Retype all of the data that follows, line for line.

[Collected data entries]
━━━
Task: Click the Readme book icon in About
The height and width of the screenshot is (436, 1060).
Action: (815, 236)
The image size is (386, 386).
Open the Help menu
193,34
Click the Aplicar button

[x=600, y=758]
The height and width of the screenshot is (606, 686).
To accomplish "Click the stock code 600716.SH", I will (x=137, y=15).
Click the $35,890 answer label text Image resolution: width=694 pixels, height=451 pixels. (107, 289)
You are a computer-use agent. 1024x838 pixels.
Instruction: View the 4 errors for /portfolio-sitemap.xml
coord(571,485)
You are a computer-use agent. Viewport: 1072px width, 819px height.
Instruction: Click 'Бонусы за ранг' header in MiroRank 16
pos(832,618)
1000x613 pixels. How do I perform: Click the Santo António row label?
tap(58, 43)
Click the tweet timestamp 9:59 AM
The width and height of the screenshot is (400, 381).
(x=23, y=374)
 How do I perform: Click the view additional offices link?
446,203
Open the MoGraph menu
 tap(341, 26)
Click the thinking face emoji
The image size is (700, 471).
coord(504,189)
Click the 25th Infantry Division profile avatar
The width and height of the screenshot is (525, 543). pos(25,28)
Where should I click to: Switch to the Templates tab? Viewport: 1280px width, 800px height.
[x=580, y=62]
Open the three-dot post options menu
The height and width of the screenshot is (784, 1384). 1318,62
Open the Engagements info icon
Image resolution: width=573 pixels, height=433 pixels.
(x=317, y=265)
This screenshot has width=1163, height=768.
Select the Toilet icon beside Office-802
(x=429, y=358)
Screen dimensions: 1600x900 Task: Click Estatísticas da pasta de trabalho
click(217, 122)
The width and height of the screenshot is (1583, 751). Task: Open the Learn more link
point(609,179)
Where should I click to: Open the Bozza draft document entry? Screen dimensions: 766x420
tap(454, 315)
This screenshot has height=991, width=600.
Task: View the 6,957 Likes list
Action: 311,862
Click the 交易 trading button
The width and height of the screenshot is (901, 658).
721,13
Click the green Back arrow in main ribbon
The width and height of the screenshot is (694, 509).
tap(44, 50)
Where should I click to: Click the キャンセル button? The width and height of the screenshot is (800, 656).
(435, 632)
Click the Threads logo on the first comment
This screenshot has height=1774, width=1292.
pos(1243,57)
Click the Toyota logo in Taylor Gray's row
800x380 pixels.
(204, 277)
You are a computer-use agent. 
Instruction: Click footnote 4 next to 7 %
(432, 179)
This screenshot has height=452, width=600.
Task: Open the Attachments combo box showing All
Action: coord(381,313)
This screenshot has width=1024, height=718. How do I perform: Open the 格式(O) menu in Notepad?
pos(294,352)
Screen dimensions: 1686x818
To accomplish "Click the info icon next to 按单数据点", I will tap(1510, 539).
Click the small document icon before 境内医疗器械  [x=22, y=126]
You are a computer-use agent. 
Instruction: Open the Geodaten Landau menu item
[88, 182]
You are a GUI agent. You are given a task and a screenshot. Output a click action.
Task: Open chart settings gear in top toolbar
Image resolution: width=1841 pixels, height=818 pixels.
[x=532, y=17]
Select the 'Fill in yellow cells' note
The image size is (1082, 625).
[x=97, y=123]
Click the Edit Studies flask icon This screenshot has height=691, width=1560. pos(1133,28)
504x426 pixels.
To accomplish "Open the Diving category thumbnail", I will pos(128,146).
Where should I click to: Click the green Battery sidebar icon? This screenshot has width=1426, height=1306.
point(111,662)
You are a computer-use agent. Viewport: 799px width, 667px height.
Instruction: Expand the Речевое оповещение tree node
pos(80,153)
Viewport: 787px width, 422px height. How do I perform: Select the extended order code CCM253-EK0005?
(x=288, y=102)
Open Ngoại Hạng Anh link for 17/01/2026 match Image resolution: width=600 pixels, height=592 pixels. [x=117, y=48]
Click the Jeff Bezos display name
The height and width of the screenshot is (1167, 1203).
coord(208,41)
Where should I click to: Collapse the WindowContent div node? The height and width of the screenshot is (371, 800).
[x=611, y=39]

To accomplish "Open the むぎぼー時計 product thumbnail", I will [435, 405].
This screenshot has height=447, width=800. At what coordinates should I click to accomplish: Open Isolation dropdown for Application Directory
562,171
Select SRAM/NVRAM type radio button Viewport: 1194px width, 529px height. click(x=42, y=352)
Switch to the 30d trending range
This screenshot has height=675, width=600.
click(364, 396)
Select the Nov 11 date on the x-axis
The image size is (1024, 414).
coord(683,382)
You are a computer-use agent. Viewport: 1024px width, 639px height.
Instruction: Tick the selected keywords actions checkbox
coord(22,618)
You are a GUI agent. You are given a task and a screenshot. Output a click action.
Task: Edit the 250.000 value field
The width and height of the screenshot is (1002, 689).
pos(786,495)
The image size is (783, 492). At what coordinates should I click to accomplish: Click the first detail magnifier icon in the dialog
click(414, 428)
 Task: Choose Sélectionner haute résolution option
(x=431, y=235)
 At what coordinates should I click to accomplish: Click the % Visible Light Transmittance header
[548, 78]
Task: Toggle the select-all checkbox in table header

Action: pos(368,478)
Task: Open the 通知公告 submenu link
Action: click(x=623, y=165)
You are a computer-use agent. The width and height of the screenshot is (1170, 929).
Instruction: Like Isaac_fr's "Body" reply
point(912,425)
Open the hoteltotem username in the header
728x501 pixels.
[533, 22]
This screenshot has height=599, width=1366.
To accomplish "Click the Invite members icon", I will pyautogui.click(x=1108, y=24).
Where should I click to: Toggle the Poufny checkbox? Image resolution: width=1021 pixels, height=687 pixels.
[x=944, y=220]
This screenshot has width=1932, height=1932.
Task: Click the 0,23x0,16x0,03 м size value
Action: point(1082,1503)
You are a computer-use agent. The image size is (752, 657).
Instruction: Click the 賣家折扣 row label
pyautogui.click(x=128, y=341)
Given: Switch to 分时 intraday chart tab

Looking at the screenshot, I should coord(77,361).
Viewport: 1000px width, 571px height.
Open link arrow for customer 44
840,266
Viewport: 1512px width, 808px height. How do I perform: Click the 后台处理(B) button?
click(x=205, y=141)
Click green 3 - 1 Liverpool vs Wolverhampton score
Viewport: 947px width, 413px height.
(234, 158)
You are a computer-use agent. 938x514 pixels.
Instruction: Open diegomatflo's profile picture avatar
━━━
**Your solution**
Task: Click the Readme book icon in About
The height and width of the screenshot is (436, 1060).
Action: (815, 236)
The image size is (386, 386).
Open the Help menu
193,34
Click the Aplicar button

[x=600, y=758]
The height and width of the screenshot is (606, 686).
To accomplish "Click the stock code 600716.SH", I will (x=137, y=15).
Click the $35,890 answer label text Image resolution: width=694 pixels, height=451 pixels. (107, 289)
You are a computer-use agent. 1024x838 pixels.
Instruction: View the 4 errors for /portfolio-sitemap.xml
coord(571,485)
You are a computer-use agent. Viewport: 1072px width, 819px height.
Instruction: Click 'Бонусы за ранг' header in MiroRank 16
pos(832,618)
1000x613 pixels. How do I perform: Click the Santo António row label?
tap(58, 43)
Click the tweet timestamp 9:59 AM
The width and height of the screenshot is (400, 381).
(x=23, y=374)
 How do I perform: Click the view additional offices link?
446,203
Open the MoGraph menu
 tap(341, 26)
Click the thinking face emoji
The image size is (700, 471).
coord(504,189)
Click the 25th Infantry Division profile avatar
The width and height of the screenshot is (525, 543). pos(25,28)
Where should I click to: Switch to the Templates tab? Viewport: 1280px width, 800px height.
[x=580, y=62]
Open the three-dot post options menu
The height and width of the screenshot is (784, 1384). 1318,62
Open the Engagements info icon
Image resolution: width=573 pixels, height=433 pixels.
(x=317, y=265)
This screenshot has width=1163, height=768.
Select the Toilet icon beside Office-802
(x=429, y=358)
Screen dimensions: 1600x900 Task: Click Estatísticas da pasta de trabalho
click(217, 122)
The width and height of the screenshot is (1583, 751). Task: Open the Learn more link
point(609,179)
Where should I click to: Open the Bozza draft document entry? Screen dimensions: 766x420
tap(454, 315)
This screenshot has height=991, width=600.
Task: View the 6,957 Likes list
Action: 311,862
Click the 交易 trading button
The width and height of the screenshot is (901, 658).
721,13
Click the green Back arrow in main ribbon
The width and height of the screenshot is (694, 509).
tap(44, 50)
Where should I click to: Click the キャンセル button? The width and height of the screenshot is (800, 656).
(435, 632)
Click the Threads logo on the first comment
This screenshot has height=1774, width=1292.
pos(1243,57)
Click the Toyota logo in Taylor Gray's row
800x380 pixels.
(204, 277)
You are a computer-use agent. 
Instruction: Click footnote 4 next to 7 %
(432, 179)
This screenshot has height=452, width=600.
Task: Open the Attachments combo box showing All
Action: coord(381,313)
This screenshot has width=1024, height=718. How do I perform: Open the 格式(O) menu in Notepad?
pos(294,352)
Screen dimensions: 1686x818
To accomplish "Click the info icon next to 按单数据点", I will tap(1510, 539).
Click the small document icon before 境内医疗器械  [x=22, y=126]
You are a computer-use agent. 
Instruction: Open the Geodaten Landau menu item
[88, 182]
You are a GUI agent. You are given a task and a screenshot. Output a click action.
Task: Open chart settings gear in top toolbar
Image resolution: width=1841 pixels, height=818 pixels.
[x=532, y=17]
Select the 'Fill in yellow cells' note
The image size is (1082, 625).
[x=97, y=123]
Click the Edit Studies flask icon This screenshot has height=691, width=1560. pos(1133,28)
504x426 pixels.
To accomplish "Open the Diving category thumbnail", I will pos(128,146).
Where should I click to: Click the green Battery sidebar icon? This screenshot has width=1426, height=1306.
point(111,662)
You are a computer-use agent. Viewport: 799px width, 667px height.
Instruction: Expand the Речевое оповещение tree node
pos(80,153)
Viewport: 787px width, 422px height. How do I perform: Select the extended order code CCM253-EK0005?
(x=288, y=102)
Open Ngoại Hạng Anh link for 17/01/2026 match Image resolution: width=600 pixels, height=592 pixels. [x=117, y=48]
Click the Jeff Bezos display name
The height and width of the screenshot is (1167, 1203).
coord(208,41)
Where should I click to: Collapse the WindowContent div node? The height and width of the screenshot is (371, 800).
[x=611, y=39]

To accomplish "Open the むぎぼー時計 product thumbnail", I will [435, 405].
This screenshot has height=447, width=800. At what coordinates should I click to accomplish: Open Isolation dropdown for Application Directory
562,171
Select SRAM/NVRAM type radio button Viewport: 1194px width, 529px height. click(x=42, y=352)
Switch to the 30d trending range
This screenshot has height=675, width=600.
click(364, 396)
Select the Nov 11 date on the x-axis
The image size is (1024, 414).
coord(683,382)
You are a computer-use agent. Viewport: 1024px width, 639px height.
Instruction: Tick the selected keywords actions checkbox
coord(22,618)
You are a GUI agent. You are given a task and a screenshot. Output a click action.
Task: Edit the 250.000 value field
The width and height of the screenshot is (1002, 689).
pos(786,495)
The image size is (783, 492). At what coordinates should I click to accomplish: Click the first detail magnifier icon in the dialog
click(414, 428)
 Task: Choose Sélectionner haute résolution option
(x=431, y=235)
 At what coordinates should I click to accomplish: Click the % Visible Light Transmittance header
[548, 78]
Task: Toggle the select-all checkbox in table header

Action: pos(368,478)
Task: Open the 通知公告 submenu link
Action: click(x=623, y=165)
You are a computer-use agent. The width and height of the screenshot is (1170, 929).
Instruction: Like Isaac_fr's "Body" reply
point(912,425)
Open the hoteltotem username in the header
728x501 pixels.
[533, 22]
This screenshot has height=599, width=1366.
To accomplish "Click the Invite members icon", I will pyautogui.click(x=1108, y=24).
Where should I click to: Toggle the Poufny checkbox? Image resolution: width=1021 pixels, height=687 pixels.
[x=944, y=220]
This screenshot has width=1932, height=1932.
Task: Click the 0,23x0,16x0,03 м size value
Action: point(1082,1503)
You are a computer-use agent. The image size is (752, 657).
Instruction: Click the 賣家折扣 row label
pyautogui.click(x=128, y=341)
Given: Switch to 分时 intraday chart tab

Looking at the screenshot, I should coord(77,361).
Viewport: 1000px width, 571px height.
Open link arrow for customer 44
840,266
Viewport: 1512px width, 808px height. How do I perform: Click the 后台处理(B) button?
click(x=205, y=141)
Click green 3 - 1 Liverpool vs Wolverhampton score
Viewport: 947px width, 413px height.
(234, 158)
You are a computer-use agent. 938x514 pixels.
Instruction: Open diegomatflo's profile picture avatar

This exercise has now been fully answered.